1 pointby Raviteja_a month ago3 comments
  • Raviteja_a month ago
    Quick technical notes for HN:

    Why no AI?

    The irony of sending PII to an AI model to detect PII is lost on most "privacy" APIs. This is pure algorithmic detection – the same approach your credit card company uses to validate card numbers.

    What's validated (not just pattern-matched): - Credit cards → Luhn checksum - Aadhaar → Verhoeff (the algorithm that catches single-digit and transposition errors) - IBAN → Mod 97 (same as banks use) - Singapore NRIC → Mod 11 with offset - Brazilian CPF → Dual Mod 11

    Latency breakdown: - Heuristic scan: O(n) single pass for trigger characters (@, -, digits) - Pattern matching: Only runs if triggers found - Validation: Only on pattern matches - Total: 2-5ms for /fast, 5-15ms for /deep

    False positive mitigation: - "Order ID: 123-45-6789" won't trigger SSN (negative context) - Timestamps won't match phone patterns (separator requirements) - Random 16-digit numbers won't trigger credit card (Luhn must pass)

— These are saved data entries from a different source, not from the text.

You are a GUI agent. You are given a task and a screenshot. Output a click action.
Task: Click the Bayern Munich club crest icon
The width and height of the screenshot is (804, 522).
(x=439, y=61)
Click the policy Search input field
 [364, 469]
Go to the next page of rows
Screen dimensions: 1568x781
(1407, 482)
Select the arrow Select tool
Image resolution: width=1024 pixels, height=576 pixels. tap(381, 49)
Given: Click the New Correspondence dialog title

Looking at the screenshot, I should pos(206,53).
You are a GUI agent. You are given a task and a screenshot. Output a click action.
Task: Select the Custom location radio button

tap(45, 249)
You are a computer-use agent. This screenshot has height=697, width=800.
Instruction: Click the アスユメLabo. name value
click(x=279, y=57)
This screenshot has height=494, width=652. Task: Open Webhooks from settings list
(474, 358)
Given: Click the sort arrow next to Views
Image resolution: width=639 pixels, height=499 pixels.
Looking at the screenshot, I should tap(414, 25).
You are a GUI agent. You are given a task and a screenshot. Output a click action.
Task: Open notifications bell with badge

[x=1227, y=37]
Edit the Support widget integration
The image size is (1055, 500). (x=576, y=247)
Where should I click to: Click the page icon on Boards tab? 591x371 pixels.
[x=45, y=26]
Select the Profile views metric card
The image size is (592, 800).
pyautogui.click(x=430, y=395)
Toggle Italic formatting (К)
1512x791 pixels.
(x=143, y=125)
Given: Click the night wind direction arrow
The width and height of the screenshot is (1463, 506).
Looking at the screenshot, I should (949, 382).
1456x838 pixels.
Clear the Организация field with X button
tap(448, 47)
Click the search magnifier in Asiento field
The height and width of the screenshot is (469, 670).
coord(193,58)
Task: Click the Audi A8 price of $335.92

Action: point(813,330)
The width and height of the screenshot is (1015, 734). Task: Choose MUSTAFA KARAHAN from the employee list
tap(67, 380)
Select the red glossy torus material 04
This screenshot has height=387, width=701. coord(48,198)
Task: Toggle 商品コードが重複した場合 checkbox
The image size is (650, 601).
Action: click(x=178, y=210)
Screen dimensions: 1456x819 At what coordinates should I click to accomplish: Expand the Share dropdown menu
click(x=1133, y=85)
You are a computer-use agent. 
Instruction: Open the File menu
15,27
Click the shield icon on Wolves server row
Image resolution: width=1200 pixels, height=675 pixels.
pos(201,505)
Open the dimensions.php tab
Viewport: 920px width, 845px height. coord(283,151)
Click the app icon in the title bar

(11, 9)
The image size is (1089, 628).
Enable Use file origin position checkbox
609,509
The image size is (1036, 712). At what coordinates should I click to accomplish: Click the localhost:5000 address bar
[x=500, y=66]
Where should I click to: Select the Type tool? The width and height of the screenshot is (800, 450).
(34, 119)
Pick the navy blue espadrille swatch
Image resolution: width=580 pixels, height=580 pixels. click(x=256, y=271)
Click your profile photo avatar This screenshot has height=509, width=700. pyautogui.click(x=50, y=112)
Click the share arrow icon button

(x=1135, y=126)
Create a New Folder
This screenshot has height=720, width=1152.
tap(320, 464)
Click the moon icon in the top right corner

  • comfytummyedgya month ago
    We integrated AI into our product recently and looking for few ways to protect our users data. Definitely going to check it out and try in our workflow.
  • max_aucubea month ago
    The project is great, honestly. But I just put a space in the email by mistake, it wasn't censored.
    • Raviteja_a month ago
      Great catch! Emails with spaces around @ (like "test @ example.com") slip through. This is a classic obfuscation bypass.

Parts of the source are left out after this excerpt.